- Born: Frederick Wayne Neuhouser 1957 (age 68–69)

Academic background
- Education: Wabash College (B.A.) Columbia University (Ph.D.)
- Thesis: Fichte's Theory of Self Positing Subjectivity and the Unity of Reason (1988)
- Doctoral advisor: Charles Larmore

Academic work
- Discipline: Continental philosophy, 19th century philosophy, social theory
- Institutions: Barnard College Columbia University

= Frederick Neuhouser =

American philosopher (born 1957)

Frederick Wayne Neuhouser (born 1957) is an American philosopher who is the Viola Manderfeld professor of German and a professor of philosophy at Barnard College, Columbia University. He is a specialist in European philosophy of the 18th and 19th centuries, especially of Rousseau, Fichte, and Hegel.

==Education and career==
Neuhouser graduated summa cum laude in 1979 from Wabash College, in Crawfordsville, Indiana, and received his Ph.D. from Columbia University. He taught at Harvard University, University of California, San Diego, Cornell University, and Johann Wolfgang Goethe University Frankfurt am Main before returning to the Barnard/Columbia faculty.

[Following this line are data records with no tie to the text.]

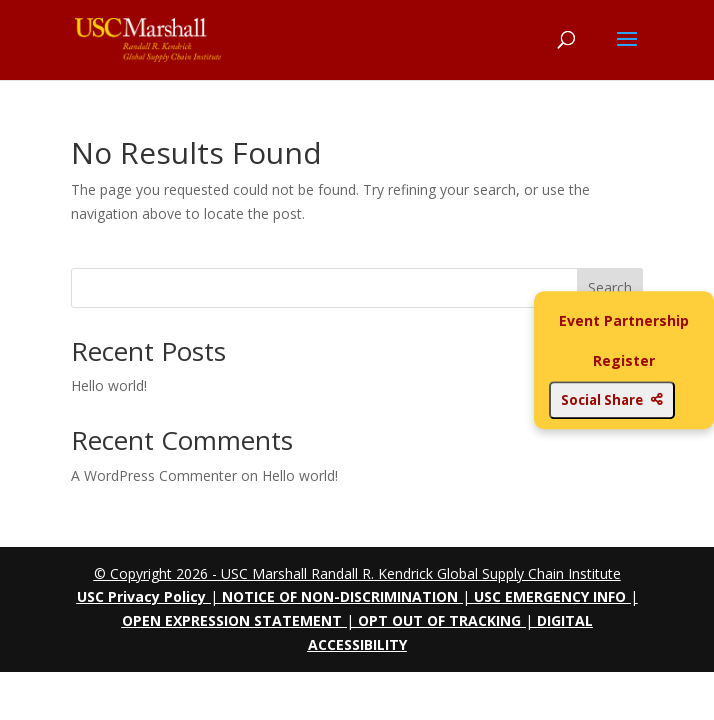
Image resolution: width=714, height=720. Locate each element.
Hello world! (109, 385)
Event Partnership (624, 320)
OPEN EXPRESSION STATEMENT (232, 620)
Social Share (612, 400)
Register (624, 360)
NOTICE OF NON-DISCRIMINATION (340, 596)
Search (610, 287)
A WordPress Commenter (154, 475)
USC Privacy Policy (141, 596)
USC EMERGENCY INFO (550, 596)
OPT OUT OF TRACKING (439, 620)
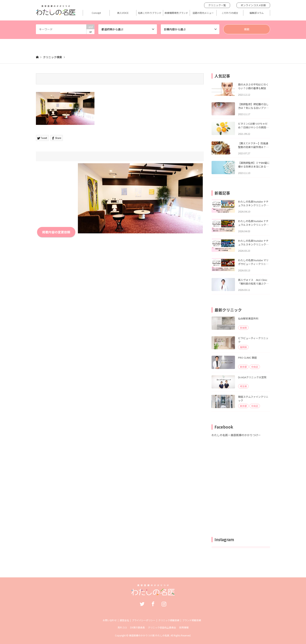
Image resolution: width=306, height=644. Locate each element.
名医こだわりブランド (150, 13)
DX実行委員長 (137, 627)
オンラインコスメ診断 (253, 5)
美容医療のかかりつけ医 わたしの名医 (149, 635)
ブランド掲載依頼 (192, 620)
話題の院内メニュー (203, 13)
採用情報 (184, 627)
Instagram (164, 604)
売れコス (122, 627)
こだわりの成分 (230, 13)
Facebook (153, 604)
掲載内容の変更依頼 (56, 232)
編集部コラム (257, 13)
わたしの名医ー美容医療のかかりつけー (236, 435)
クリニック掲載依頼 (169, 620)
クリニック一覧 (217, 5)
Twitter (142, 604)
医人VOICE (123, 13)
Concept (96, 13)
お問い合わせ (110, 620)
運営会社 (124, 620)
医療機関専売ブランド (176, 13)
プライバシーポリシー (143, 620)
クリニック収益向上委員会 (162, 627)
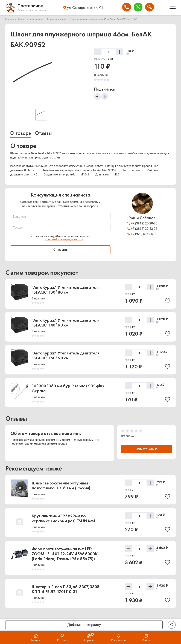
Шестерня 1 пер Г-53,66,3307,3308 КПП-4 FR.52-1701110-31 (66, 589)
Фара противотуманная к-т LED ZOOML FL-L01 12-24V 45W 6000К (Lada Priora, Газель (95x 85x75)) (64, 554)
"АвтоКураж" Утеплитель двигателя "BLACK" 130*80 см (66, 290)
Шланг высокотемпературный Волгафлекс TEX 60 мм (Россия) (61, 486)
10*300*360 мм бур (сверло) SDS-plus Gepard (68, 388)
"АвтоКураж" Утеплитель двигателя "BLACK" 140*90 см (66, 322)
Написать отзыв (146, 449)
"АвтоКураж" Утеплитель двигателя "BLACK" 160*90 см (66, 356)
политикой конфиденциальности (64, 239)
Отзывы (43, 133)
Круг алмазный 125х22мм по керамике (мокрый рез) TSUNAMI (63, 518)
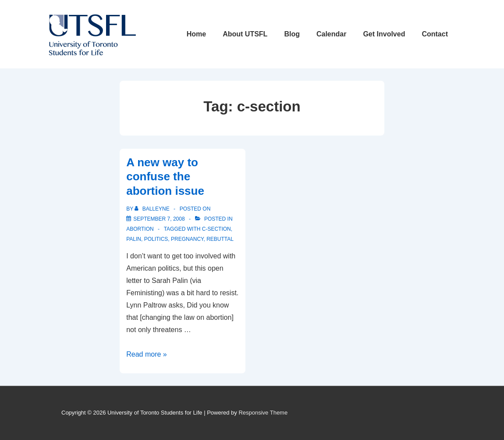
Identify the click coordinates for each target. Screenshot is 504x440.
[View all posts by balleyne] (153, 209)
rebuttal (220, 239)
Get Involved (384, 34)
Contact (435, 34)
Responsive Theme (263, 412)
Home (196, 34)
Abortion (140, 229)
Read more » (146, 354)
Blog (292, 34)
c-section (217, 229)
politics (156, 239)
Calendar (331, 34)
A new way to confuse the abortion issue (165, 176)
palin (134, 239)
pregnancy (187, 239)
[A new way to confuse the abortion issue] (159, 219)
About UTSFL (245, 34)
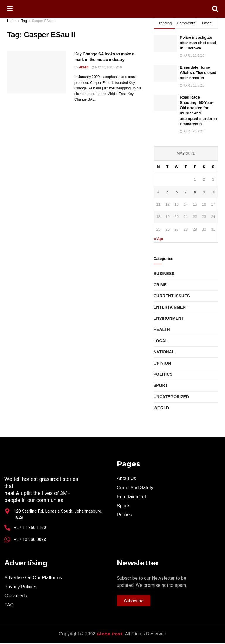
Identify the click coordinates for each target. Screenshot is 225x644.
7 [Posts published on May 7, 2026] (185, 192)
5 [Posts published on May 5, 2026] (167, 192)
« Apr (158, 239)
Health (162, 329)
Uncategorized (171, 397)
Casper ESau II (44, 21)
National (164, 352)
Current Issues (172, 296)
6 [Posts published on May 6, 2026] (176, 192)
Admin (84, 67)
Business (164, 274)
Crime (160, 285)
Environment (168, 318)
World (161, 408)
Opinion (162, 363)
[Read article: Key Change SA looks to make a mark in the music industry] (36, 72)
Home (12, 21)
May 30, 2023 (103, 67)
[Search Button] (215, 9)
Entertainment (171, 307)
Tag (24, 21)
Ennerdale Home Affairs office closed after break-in (198, 72)
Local (161, 341)
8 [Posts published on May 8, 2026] (195, 192)
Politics (163, 374)
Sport (161, 385)
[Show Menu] (10, 9)
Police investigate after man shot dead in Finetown (198, 43)
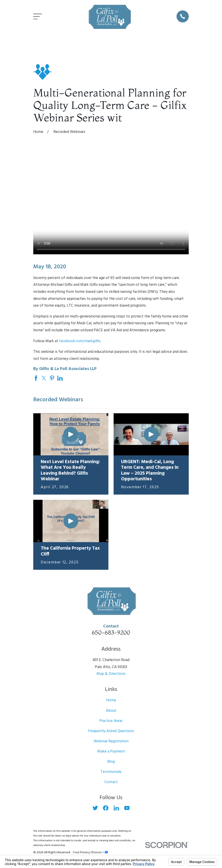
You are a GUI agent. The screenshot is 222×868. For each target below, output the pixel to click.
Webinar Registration (111, 741)
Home (111, 700)
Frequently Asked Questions (111, 731)
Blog (111, 762)
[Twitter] (95, 808)
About (111, 711)
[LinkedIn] (116, 808)
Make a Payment (111, 751)
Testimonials (111, 772)
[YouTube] (127, 808)
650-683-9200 (111, 632)
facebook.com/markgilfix (80, 341)
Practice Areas (111, 721)
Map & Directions (111, 674)
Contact (111, 782)
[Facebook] (106, 808)
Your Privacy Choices (90, 852)
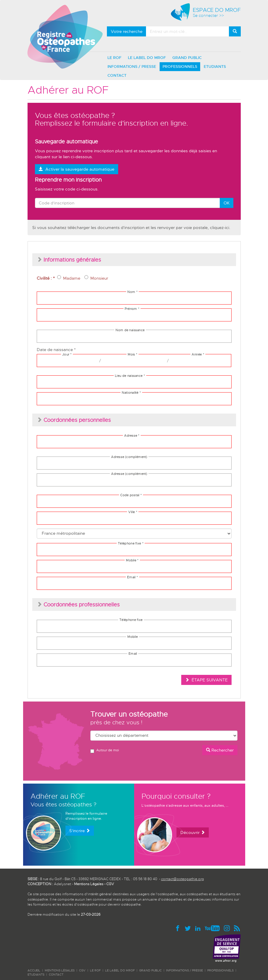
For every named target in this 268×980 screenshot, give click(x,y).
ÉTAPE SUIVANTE (206, 680)
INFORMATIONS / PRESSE (132, 66)
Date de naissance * (56, 350)
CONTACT (117, 75)
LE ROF (114, 57)
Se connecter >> (208, 16)
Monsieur (96, 278)
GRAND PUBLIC (187, 57)
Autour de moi (105, 751)
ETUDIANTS (215, 66)
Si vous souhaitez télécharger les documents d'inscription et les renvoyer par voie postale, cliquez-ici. (131, 228)
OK (227, 203)
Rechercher (220, 750)
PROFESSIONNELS (180, 66)
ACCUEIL (34, 970)
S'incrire (79, 831)
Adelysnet (62, 884)
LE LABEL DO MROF (147, 57)
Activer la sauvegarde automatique (76, 169)
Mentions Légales (89, 884)
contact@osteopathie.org (182, 879)
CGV (110, 884)
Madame (68, 278)
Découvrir (192, 832)
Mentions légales (60, 970)
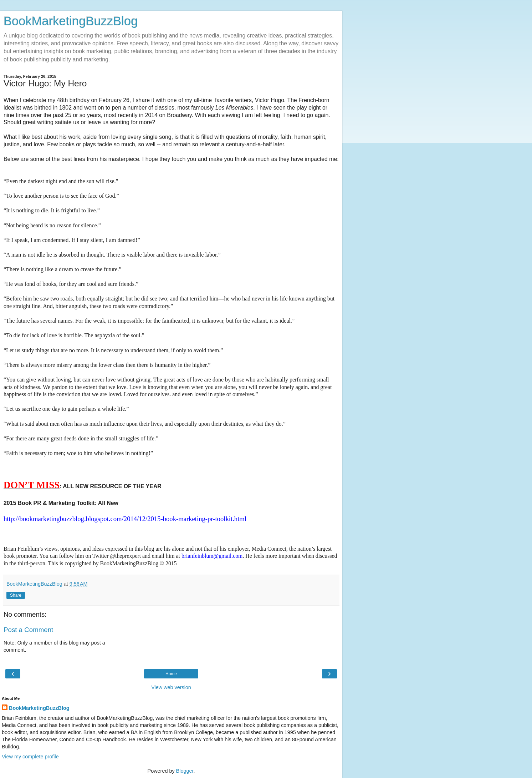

He was elected a Fellow of the American Academy of Arts & Sciences in 2021.

==Philosophical work==
Neuhouser's focus is on German Idealism and continental social theory. He has published Fichte's Theory of Subjectivity (Cambridge University Press, 1990); Foundations of Hegel's Social Theory: Actualizing Freedom (Harvard University Press, 2000), which argues for the centrality of "social freedom" in Hegel's political thought; Rousseau's Theodicy of Self-Love: Evil, Rationality, and the Drive for Recognition (Oxford University Press, 2008); and Rousseau's Critique of Inequality: Reconstructing the Second Discourse (Cambridge University Press, 2014).

His latest work, Diagnosing Social Pathology: Rousseau, Hegel, Marx and Durkheim (Cambridge University Press, 2023), centers on notions of "social pathology" in 18th, 19th, and 20th-century philosophy.